Deputados aprovam reestruturação de carreiras e reajuste salarial; custo será de R$ 18 bilhões em 2025
O texto foi enviado ao Congresso em abril de 2025 com caráter de urgência constitucional e substitui uma medida provisória que perderia a validade em 2 de junho. A MP original acabou travada por divergências entre Câmara e Senado sobre o rito de tramitação.
Um dos trechos retirados da proposta previa mudanças no Sistema de Desenvolvimento na Carreiras (Sidec). O presidente da Câmara, Hugo Motta (Republicanos-PB), decidiu deixar essas mudanças para serem discutidas em um grupo de trabalho específico. Segundo ele, o objetivo não é retirar direitos dos servidores, mas modernizar a administração pública com o uso de tecnologia e mais eficiência.
Novas carreiras e reajustes
O texto aprovado traz, entre outros pontos:
Criação das carreiras de Desenvolvimento Socioeconômico, Desenvolvimento das Políticas de Justiça e Defesa, e Fiscalização da Comissão de Valores Mobiliários;
Reajuste nos salários de servidores e empregados públicos da administração direta, autárquica e fundacional do Executivo federal;
Reajuste na remuneração de cargos comissionados, funções de confiança e gratificações;
Transformação de cargos efetivos vagos em outros cargos efetivos, comissionados ou funções de confiança.
O governo afirma que a criação das novas carreiras e a transformação de cargos não têm impacto imediato no Orçamento, já que dependem de regulamentações específicas por meio de decretos.
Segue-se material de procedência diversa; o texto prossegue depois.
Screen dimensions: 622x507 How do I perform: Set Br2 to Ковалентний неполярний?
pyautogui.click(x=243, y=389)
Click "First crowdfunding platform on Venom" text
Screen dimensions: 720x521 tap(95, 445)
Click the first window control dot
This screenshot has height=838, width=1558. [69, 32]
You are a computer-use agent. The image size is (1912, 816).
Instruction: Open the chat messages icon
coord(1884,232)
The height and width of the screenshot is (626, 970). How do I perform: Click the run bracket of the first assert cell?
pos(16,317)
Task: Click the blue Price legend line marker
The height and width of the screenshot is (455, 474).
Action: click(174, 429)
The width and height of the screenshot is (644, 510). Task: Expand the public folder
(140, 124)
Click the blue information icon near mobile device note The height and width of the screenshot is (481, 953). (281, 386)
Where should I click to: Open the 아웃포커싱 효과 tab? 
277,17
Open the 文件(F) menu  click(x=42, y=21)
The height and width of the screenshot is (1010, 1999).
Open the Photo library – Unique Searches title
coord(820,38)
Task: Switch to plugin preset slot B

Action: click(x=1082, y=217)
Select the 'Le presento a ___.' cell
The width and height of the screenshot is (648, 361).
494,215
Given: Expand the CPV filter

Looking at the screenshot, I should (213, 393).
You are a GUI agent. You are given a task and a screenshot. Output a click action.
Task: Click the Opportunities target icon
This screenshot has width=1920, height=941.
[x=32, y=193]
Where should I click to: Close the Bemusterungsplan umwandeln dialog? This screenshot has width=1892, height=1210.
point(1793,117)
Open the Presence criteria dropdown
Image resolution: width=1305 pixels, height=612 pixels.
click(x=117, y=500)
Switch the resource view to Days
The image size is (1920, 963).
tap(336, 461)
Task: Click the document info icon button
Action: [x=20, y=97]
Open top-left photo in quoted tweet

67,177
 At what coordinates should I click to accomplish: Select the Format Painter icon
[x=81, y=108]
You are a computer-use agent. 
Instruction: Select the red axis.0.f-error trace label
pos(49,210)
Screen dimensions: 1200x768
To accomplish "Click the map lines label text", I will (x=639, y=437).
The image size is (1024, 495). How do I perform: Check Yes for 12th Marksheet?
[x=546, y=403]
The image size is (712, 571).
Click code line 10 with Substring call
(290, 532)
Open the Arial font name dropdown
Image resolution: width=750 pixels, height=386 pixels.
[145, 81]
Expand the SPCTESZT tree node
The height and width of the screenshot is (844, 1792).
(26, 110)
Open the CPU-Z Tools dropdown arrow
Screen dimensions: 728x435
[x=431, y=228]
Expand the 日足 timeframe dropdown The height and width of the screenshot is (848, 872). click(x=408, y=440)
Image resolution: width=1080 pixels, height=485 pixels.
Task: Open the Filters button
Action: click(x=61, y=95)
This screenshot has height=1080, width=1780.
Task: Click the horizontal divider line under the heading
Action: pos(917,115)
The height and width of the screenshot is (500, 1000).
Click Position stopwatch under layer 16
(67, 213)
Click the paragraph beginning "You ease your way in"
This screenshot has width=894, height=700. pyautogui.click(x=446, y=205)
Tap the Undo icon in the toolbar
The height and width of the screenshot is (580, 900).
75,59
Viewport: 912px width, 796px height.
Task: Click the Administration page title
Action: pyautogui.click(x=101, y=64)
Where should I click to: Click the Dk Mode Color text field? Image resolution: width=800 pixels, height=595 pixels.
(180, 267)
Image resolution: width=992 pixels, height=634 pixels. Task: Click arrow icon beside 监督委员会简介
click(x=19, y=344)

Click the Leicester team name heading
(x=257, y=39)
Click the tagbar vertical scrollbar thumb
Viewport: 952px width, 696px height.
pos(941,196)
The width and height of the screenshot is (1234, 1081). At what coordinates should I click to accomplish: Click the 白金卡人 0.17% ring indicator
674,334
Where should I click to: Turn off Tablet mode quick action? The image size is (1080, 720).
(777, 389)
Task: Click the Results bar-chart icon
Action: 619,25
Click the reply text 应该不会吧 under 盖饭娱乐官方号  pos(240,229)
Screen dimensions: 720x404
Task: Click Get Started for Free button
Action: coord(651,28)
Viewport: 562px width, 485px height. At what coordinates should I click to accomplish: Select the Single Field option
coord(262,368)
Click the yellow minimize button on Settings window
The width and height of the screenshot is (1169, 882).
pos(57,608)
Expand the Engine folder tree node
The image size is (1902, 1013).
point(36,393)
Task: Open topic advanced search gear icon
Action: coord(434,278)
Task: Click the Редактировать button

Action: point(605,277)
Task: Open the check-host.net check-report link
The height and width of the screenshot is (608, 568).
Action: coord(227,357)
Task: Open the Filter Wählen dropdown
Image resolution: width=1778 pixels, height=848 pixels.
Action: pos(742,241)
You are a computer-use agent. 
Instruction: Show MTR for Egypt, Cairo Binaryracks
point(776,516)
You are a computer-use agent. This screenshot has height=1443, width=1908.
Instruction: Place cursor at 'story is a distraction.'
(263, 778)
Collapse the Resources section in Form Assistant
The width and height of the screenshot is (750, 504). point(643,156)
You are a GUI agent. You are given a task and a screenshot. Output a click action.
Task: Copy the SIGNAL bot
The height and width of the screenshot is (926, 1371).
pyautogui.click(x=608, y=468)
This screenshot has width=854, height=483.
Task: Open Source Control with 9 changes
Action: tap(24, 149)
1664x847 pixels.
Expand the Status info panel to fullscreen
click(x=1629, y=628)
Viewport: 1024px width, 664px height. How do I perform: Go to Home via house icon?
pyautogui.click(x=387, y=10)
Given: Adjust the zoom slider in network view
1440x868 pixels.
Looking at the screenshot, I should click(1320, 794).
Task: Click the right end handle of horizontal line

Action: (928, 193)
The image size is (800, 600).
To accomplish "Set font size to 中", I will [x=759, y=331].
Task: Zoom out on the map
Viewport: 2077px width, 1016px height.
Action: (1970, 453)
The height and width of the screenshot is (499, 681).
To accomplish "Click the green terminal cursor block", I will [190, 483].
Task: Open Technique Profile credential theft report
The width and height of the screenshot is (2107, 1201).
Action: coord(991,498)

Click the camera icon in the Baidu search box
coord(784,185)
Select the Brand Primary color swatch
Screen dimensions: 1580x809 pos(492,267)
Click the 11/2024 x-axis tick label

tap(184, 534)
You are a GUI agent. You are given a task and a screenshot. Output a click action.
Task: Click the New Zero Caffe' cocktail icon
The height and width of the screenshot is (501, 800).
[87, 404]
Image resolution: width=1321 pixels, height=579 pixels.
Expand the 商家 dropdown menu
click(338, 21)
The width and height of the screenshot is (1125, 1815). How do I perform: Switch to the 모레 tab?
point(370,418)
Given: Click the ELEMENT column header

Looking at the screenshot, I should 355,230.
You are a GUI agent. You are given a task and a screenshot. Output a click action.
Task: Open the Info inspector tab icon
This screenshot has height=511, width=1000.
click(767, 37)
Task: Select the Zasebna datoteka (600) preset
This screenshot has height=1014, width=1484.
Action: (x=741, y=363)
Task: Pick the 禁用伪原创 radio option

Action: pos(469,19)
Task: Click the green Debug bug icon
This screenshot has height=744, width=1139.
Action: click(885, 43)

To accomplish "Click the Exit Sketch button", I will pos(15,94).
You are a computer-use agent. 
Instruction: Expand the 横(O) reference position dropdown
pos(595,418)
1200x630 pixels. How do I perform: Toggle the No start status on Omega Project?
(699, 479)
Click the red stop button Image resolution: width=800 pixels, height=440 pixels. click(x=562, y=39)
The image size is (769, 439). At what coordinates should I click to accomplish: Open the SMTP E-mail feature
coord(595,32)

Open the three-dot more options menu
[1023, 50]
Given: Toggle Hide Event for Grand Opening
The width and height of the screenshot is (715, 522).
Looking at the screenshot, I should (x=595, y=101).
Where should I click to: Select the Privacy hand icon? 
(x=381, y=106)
Por outro lado, os reajustes e reestruturações salariais são fruto de 38 acordos firmados em 2024 com diferentes categorias e terão os seguintes impactos:
R$ 17,99 bilhões em 2025;
R$ 26,76 bilhões em 2026;
R$ 29,17 bilhões em 2027.
Segundo o Ministério da Gestão e da Inovação em Serviços Públicos (MGI), o objetivo é valorizar as carreiras e tornar o serviço público mais atrativo e eficiente.
Etapas dos reajustes
Os aumentos salariais serão aplicados em duas etapas, sendo a última em 1º de abril de 2026. O reajuste médio dos servidores federais no período de 2023 a 2026 será de 27%. Em 2023, houve um reajuste linear de 9%, enquanto em 2024 não foi concedido nenhum aumento.